**Task description**
Rewrite the records below, replacing "GUI agent" with "desktop agent" throughout and leaving everything else unchanged.

**Exercise data**
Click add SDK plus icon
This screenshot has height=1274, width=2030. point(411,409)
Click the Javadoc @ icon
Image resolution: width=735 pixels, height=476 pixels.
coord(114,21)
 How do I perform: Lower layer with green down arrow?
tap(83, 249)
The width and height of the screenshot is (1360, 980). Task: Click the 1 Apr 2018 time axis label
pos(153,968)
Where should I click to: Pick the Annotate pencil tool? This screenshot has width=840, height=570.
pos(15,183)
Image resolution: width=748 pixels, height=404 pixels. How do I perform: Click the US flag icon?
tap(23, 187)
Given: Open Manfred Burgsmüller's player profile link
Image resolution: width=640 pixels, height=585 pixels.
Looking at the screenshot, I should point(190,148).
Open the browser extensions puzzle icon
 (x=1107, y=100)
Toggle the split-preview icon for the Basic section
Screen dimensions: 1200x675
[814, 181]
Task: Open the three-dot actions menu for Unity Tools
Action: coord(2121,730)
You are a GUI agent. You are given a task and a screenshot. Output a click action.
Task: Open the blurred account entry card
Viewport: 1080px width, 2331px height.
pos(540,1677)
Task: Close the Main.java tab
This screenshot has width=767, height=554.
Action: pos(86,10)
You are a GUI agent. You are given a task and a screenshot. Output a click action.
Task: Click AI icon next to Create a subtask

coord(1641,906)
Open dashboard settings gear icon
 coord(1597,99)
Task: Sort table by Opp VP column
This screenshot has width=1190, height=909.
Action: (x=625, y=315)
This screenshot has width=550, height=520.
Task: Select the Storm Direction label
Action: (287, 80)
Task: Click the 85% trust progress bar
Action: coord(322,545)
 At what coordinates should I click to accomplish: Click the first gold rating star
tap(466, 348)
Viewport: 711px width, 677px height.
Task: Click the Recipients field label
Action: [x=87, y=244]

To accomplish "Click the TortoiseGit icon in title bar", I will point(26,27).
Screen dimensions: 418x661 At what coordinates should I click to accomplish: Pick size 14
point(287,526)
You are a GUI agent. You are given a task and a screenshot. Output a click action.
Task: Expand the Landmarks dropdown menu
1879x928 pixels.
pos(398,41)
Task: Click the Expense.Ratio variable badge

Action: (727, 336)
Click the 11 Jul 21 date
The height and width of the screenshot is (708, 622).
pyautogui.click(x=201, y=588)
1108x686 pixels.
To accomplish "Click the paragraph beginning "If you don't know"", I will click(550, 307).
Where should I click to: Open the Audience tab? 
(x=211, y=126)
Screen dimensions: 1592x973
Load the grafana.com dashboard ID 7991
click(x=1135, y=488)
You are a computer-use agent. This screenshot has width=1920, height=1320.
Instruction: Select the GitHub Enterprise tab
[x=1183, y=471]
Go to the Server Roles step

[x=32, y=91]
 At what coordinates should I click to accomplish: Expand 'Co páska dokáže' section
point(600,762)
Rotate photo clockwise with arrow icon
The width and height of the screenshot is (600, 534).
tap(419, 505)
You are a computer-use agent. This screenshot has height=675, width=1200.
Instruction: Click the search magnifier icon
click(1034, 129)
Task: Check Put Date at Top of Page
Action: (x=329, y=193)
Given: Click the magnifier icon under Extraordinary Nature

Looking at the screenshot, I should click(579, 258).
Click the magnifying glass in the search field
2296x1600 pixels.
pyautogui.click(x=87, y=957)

**Response to this exercise**
Click add SDK plus icon
This screenshot has height=1274, width=2030. point(411,409)
Click the Javadoc @ icon
Image resolution: width=735 pixels, height=476 pixels.
coord(114,21)
 How do I perform: Lower layer with green down arrow?
tap(83, 249)
The width and height of the screenshot is (1360, 980). Task: Click the 1 Apr 2018 time axis label
pos(153,968)
Where should I click to: Pick the Annotate pencil tool? This screenshot has width=840, height=570.
pos(15,183)
Image resolution: width=748 pixels, height=404 pixels. How do I perform: Click the US flag icon?
tap(23, 187)
Given: Open Manfred Burgsmüller's player profile link
Image resolution: width=640 pixels, height=585 pixels.
Looking at the screenshot, I should point(190,148).
Open the browser extensions puzzle icon
 (x=1107, y=100)
Toggle the split-preview icon for the Basic section
Screen dimensions: 1200x675
[814, 181]
Task: Open the three-dot actions menu for Unity Tools
Action: coord(2121,730)
You are a desktop agent. You are given a task and a screenshot. Output a click action.
Task: Open the blurred account entry card
Viewport: 1080px width, 2331px height.
pos(540,1677)
Task: Close the Main.java tab
This screenshot has width=767, height=554.
Action: pos(86,10)
You are a desktop agent. You are given a task and a screenshot. Output a click action.
Task: Click AI icon next to Create a subtask

coord(1641,906)
Open dashboard settings gear icon
 coord(1597,99)
Task: Sort table by Opp VP column
This screenshot has width=1190, height=909.
Action: (x=625, y=315)
This screenshot has width=550, height=520.
Task: Select the Storm Direction label
Action: (287, 80)
Task: Click the 85% trust progress bar
Action: coord(322,545)
 At what coordinates should I click to accomplish: Click the first gold rating star
tap(466, 348)
Viewport: 711px width, 677px height.
Task: Click the Recipients field label
Action: [x=87, y=244]

To accomplish "Click the TortoiseGit icon in title bar", I will point(26,27).
Screen dimensions: 418x661 At what coordinates should I click to accomplish: Pick size 14
point(287,526)
You are a desktop agent. You are given a task and a screenshot. Output a click action.
Task: Expand the Landmarks dropdown menu
1879x928 pixels.
pos(398,41)
Task: Click the Expense.Ratio variable badge

Action: (727, 336)
Click the 11 Jul 21 date
The height and width of the screenshot is (708, 622).
pyautogui.click(x=201, y=588)
1108x686 pixels.
To accomplish "Click the paragraph beginning "If you don't know"", I will click(550, 307).
Where should I click to: Open the Audience tab? 
(x=211, y=126)
Screen dimensions: 1592x973
Load the grafana.com dashboard ID 7991
click(x=1135, y=488)
You are a computer-use agent. This screenshot has width=1920, height=1320.
Instruction: Select the GitHub Enterprise tab
[x=1183, y=471]
Go to the Server Roles step

[x=32, y=91]
 At what coordinates should I click to accomplish: Expand 'Co páska dokáže' section
point(600,762)
Rotate photo clockwise with arrow icon
The width and height of the screenshot is (600, 534).
tap(419, 505)
You are a computer-use agent. This screenshot has height=675, width=1200.
Instruction: Click the search magnifier icon
click(1034, 129)
Task: Check Put Date at Top of Page
Action: (x=329, y=193)
Given: Click the magnifier icon under Extraordinary Nature

Looking at the screenshot, I should click(579, 258).
Click the magnifying glass in the search field
2296x1600 pixels.
pyautogui.click(x=87, y=957)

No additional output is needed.